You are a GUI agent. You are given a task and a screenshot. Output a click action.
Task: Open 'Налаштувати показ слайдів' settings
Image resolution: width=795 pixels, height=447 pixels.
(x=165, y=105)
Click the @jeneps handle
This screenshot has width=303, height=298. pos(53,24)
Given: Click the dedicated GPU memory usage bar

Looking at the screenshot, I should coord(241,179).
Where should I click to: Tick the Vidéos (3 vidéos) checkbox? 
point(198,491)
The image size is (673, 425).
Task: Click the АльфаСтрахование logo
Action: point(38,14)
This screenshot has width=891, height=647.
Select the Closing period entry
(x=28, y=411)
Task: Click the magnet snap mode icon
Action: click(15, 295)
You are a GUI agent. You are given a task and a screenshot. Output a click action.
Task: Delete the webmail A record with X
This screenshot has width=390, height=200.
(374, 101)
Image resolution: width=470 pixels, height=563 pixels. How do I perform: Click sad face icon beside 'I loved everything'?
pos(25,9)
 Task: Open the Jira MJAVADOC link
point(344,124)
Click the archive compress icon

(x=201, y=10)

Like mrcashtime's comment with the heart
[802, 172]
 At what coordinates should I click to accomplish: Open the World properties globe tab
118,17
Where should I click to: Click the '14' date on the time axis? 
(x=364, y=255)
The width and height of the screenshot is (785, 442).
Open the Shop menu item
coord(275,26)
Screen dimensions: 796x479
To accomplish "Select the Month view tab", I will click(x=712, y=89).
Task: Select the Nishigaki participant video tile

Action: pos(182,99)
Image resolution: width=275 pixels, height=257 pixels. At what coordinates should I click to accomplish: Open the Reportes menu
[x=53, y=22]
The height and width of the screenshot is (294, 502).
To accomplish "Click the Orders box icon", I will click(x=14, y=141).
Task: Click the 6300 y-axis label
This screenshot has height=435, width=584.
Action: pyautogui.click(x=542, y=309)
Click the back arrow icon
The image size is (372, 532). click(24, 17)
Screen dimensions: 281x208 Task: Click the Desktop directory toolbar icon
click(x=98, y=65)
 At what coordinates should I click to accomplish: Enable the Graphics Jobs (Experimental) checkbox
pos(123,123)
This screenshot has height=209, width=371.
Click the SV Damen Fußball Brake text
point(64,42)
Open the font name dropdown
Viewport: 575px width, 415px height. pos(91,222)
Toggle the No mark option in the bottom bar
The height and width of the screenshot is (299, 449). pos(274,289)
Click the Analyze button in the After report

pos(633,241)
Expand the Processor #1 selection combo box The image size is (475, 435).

☆ ☆ ☆ ☆

### WORK TO BE COMPLETED:
Restate every entry above exactly as it stands.

### OUTPUT FOR THIS TASK:
You are a GUI agent. You are given a task and a screenshot. Output a click action.
Task: Open 'Налаштувати показ слайдів' settings
Image resolution: width=795 pixels, height=447 pixels.
(x=165, y=105)
Click the @jeneps handle
This screenshot has width=303, height=298. pos(53,24)
Given: Click the dedicated GPU memory usage bar

Looking at the screenshot, I should coord(241,179).
Where should I click to: Tick the Vidéos (3 vidéos) checkbox? 
point(198,491)
The image size is (673, 425).
Task: Click the АльфаСтрахование logo
Action: point(38,14)
This screenshot has width=891, height=647.
Select the Closing period entry
(x=28, y=411)
Task: Click the magnet snap mode icon
Action: click(15, 295)
You are a GUI agent. You are given a task and a screenshot. Output a click action.
Task: Delete the webmail A record with X
This screenshot has width=390, height=200.
(374, 101)
Image resolution: width=470 pixels, height=563 pixels. How do I perform: Click sad face icon beside 'I loved everything'?
pos(25,9)
 Task: Open the Jira MJAVADOC link
point(344,124)
Click the archive compress icon

(x=201, y=10)

Like mrcashtime's comment with the heart
[802, 172]
 At what coordinates should I click to accomplish: Open the World properties globe tab
118,17
Where should I click to: Click the '14' date on the time axis? 
(x=364, y=255)
The width and height of the screenshot is (785, 442).
Open the Shop menu item
coord(275,26)
Screen dimensions: 796x479
To accomplish "Select the Month view tab", I will click(x=712, y=89).
Task: Select the Nishigaki participant video tile

Action: pos(182,99)
Image resolution: width=275 pixels, height=257 pixels. At what coordinates should I click to accomplish: Open the Reportes menu
[x=53, y=22]
The height and width of the screenshot is (294, 502).
To accomplish "Click the Orders box icon", I will click(x=14, y=141).
Task: Click the 6300 y-axis label
This screenshot has height=435, width=584.
Action: pyautogui.click(x=542, y=309)
Click the back arrow icon
The image size is (372, 532). click(24, 17)
Screen dimensions: 281x208 Task: Click the Desktop directory toolbar icon
click(x=98, y=65)
 At what coordinates should I click to accomplish: Enable the Graphics Jobs (Experimental) checkbox
pos(123,123)
This screenshot has height=209, width=371.
Click the SV Damen Fußball Brake text
point(64,42)
Open the font name dropdown
Viewport: 575px width, 415px height. pos(91,222)
Toggle the No mark option in the bottom bar
The height and width of the screenshot is (299, 449). pos(274,289)
Click the Analyze button in the After report

pos(633,241)
Expand the Processor #1 selection combo box The image size is (475, 435).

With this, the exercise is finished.